Recently, I spent some time reminiscing about the various friendships of my life while creepily poking around on Facebook. I began to feel joy over the good times spent with some of these people. I recalled the various memorable moments and the feeling during that time that our friendship would last forever. Unfortunately, that didn’t happen and while I briefly began to feel uncomfortable over how each of these friendships ended, I reminded myself that this is life. Friendships rarely last forever and have a very hard time surviving through the various phases of our lives.
Remember your childhood friends? Remember the countless hours you would spend together playing with toys or just exploring the world around you together. It was so easy being a friend and making a friend then. Every day would be spent learning everything and anything you could about each other. You always seemed to feel like you had forever together. Then as time would reach on, each of you would grow a little and then the relationship would grow apart, sometimes amicably and at other times not so.
Remember your teenage friends? Much like childhood friends, you would spend a lot of time together simply just wasting time. During this phase of your life, you may have gone through many friends as you tried to find yourself and try to find someone else that can relate to you. While girlfriends and boyfriends got in the way, those friends were always seemingly still there for you when the “love of your life” broke up with you. In the end, becoming an adult was serious business and your friendships during this stage often got left behind as maturities differ and personal goals contrast.
Remember your fun friends? Work or school were your biggest source of these friends. You were on top of the world as you have money now and can do different and more adventurous stuff together. These friends share more mature things in common and each of you begins to appreciate a little more of the time spent together as life has taught some lessons of time management along the way. Spouses and partners are mixed into this phase and everything seems to be floating along without any flaws, this will last forever; right? In the end, careers get more serious, lifestyle differences get in the way and eventually someone has a baby or gets married.
Remember your parenting friends? This is where you become more appreciative of any friends you managed to have kept along the way from the previous phases of your life. If you are not a parent, this is the phase of your life where you hope you can simply hold onto friends who have kids. Time management is key and anytime spent with friends has to be somewhat planned and certainly not spontaneous. Appreciation for whatever friends left hanging on to your hectic lifestyle is in full supply. Desperate for a break, parenting friends try their hardest to cram friend time in whenever they can -if they can stay awake long enough. But in the end, like a plant in need of water; friendships need quality time in order to flourish. Some friendships during this phase of life get set aside and sadly die off as parenting can be a very time-consuming effort.

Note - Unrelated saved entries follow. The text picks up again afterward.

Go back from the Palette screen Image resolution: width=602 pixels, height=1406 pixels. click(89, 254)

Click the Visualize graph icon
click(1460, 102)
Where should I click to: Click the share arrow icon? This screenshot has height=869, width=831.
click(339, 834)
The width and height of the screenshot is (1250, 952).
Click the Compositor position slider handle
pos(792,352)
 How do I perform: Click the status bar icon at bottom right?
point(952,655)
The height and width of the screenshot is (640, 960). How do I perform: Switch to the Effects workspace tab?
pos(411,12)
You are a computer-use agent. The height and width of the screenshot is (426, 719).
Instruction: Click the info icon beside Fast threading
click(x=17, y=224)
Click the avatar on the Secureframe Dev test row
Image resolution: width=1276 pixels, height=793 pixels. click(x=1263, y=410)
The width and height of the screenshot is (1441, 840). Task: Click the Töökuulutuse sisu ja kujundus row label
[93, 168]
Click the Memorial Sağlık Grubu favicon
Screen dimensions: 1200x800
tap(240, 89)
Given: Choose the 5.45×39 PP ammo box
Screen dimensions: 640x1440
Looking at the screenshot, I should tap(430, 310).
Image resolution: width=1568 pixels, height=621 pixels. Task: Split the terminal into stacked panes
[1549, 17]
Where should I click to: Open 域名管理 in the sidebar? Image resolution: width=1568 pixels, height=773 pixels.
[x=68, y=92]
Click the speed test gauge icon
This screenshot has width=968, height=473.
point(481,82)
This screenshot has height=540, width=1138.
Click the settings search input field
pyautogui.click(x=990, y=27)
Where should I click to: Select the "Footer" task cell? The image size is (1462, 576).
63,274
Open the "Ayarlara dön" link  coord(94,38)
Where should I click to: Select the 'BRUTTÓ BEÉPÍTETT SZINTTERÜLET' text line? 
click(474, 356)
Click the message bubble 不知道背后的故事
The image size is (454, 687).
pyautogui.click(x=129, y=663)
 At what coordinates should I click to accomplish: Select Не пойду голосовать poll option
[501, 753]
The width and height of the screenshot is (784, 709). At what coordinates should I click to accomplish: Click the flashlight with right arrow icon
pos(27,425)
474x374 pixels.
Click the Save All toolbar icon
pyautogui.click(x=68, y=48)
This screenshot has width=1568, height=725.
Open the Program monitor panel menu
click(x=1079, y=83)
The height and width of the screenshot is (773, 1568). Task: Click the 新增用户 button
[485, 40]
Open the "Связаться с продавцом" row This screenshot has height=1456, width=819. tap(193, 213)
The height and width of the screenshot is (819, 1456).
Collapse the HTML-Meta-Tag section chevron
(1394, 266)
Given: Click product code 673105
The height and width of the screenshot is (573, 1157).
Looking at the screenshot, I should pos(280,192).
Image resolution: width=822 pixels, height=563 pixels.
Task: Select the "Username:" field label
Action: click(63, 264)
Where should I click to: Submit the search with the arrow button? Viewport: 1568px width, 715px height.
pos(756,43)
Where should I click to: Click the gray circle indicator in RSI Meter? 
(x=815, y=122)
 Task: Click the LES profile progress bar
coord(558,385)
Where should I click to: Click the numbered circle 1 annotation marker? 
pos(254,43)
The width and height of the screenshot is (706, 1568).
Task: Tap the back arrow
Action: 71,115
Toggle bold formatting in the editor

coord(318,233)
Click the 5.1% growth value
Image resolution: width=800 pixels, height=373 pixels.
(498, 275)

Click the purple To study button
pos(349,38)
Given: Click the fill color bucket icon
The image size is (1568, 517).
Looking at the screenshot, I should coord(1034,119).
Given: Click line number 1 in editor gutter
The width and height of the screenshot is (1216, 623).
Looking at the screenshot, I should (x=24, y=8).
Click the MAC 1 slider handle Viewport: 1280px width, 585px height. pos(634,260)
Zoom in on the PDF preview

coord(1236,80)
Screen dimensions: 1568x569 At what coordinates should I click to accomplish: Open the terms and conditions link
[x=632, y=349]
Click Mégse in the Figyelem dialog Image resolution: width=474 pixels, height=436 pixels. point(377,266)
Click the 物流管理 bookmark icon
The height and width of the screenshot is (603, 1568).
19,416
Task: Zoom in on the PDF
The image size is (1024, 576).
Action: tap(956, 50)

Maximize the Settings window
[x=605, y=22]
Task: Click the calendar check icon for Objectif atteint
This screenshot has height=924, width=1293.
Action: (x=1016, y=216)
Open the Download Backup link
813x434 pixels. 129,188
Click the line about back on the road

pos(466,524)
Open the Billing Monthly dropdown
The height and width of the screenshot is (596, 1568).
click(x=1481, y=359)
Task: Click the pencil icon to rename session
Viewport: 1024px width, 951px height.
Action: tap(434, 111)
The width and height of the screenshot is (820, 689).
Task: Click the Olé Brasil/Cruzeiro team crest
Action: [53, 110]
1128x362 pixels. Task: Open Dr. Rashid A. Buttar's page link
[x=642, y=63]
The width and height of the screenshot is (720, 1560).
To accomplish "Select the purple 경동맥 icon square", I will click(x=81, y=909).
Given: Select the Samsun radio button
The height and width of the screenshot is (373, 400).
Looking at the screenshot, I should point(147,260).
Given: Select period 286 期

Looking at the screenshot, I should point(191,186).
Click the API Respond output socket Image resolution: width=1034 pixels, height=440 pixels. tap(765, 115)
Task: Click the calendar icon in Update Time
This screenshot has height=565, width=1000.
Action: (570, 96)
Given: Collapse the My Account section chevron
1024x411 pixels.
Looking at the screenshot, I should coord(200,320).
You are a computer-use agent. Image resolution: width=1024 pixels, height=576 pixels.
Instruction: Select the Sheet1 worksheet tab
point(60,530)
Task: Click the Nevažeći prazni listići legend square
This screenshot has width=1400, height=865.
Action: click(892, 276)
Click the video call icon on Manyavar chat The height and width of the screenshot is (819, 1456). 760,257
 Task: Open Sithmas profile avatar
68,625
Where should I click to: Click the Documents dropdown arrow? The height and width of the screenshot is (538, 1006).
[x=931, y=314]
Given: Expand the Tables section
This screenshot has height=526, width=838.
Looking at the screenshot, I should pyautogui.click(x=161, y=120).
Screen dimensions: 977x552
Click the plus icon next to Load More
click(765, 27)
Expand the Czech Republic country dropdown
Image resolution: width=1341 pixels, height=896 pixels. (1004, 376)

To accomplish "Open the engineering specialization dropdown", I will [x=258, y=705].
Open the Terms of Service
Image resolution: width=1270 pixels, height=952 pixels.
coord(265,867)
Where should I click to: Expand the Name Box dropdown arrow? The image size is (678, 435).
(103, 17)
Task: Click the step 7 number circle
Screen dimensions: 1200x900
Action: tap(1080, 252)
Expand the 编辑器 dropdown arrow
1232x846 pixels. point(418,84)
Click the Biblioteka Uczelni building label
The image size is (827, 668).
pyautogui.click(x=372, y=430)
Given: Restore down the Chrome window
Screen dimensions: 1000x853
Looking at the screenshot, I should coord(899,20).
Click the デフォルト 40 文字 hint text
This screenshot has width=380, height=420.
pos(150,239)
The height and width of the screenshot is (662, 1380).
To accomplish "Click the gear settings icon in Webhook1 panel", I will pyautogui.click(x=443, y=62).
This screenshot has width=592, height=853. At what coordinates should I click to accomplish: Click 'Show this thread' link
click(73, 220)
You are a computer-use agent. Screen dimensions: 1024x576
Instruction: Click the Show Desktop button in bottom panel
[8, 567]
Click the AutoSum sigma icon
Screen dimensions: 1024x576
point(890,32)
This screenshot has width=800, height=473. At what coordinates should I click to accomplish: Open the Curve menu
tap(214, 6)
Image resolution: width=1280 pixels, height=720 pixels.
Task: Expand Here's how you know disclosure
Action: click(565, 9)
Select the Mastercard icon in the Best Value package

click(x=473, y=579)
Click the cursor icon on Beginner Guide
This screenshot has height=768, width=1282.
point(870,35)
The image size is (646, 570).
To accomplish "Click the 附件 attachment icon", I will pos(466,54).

This is as far as I can go. I am not in the next phase of my life yet so I have no idea how friendships will work in my future. If this current phase of my life has taught me anything it is that I appreciate the friends that I have now much more than I did in my previous phases. I appreciate any time that I get with them and I try my best to be a good friend in return. I know that my current phase of life will not last and many of the people I call friends right now won’t be there in the next phase, but I can’t be sad or angry about that. It is inevitable. Life pulls us in so many directions that our needs and goals in life often change in an instant. So as I slip back through memory lane on Facebook, I remind myself that if we’re not for those friends from my past, I would not have learned to be the friend I am today and hope to be in the future.
Thank YOU for being a friend.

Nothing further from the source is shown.